What is required: Format the records from the line containing "The width and height of the screenshot is (1568, 486)." through the line containing "point(353,318)", inclusive, as a two-column CSV with the headers instruction and response. Each record takes one row, with its text and its answer in separate quoted fields and any line breaks replaced by spaces.

Data rows:
○ ○ ○ ○ ○ ○ ○

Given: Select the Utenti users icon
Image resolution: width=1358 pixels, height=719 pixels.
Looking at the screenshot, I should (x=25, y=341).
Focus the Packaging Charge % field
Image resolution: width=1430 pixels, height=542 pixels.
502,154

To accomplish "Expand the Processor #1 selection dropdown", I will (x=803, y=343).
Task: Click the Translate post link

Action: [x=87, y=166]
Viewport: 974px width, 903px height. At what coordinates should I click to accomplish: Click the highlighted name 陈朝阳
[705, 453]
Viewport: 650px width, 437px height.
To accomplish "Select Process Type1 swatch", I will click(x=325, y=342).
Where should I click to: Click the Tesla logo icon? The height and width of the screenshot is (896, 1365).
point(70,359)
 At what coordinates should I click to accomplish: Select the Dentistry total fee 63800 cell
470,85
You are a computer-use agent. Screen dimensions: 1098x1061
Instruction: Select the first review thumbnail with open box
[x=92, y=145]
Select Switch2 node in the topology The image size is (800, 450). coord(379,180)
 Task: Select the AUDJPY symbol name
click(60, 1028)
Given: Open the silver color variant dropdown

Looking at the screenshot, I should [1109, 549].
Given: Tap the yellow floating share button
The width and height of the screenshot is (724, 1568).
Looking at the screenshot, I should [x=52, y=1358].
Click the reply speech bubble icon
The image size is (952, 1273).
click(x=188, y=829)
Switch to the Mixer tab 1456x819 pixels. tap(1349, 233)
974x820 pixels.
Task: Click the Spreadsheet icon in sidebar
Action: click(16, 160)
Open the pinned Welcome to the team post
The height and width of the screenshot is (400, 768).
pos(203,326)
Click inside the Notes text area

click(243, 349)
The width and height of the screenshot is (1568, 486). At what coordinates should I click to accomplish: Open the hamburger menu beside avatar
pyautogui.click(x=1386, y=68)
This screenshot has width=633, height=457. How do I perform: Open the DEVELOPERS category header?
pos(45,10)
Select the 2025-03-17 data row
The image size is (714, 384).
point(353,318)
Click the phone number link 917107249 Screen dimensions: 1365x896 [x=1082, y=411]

○ ○ ○ ○ ○ ○ ○

Task answer:
instruction,response
"The width and height of the screenshot is (1568, 486). At what coordinates should I click to accomplish: Open the hamburger menu beside avatar","pyautogui.click(x=1386, y=68)"
"This screenshot has width=633, height=457. How do I perform: Open the DEVELOPERS category header?","pos(45,10)"
"Select the 2025-03-17 data row The image size is (714, 384).","point(353,318)"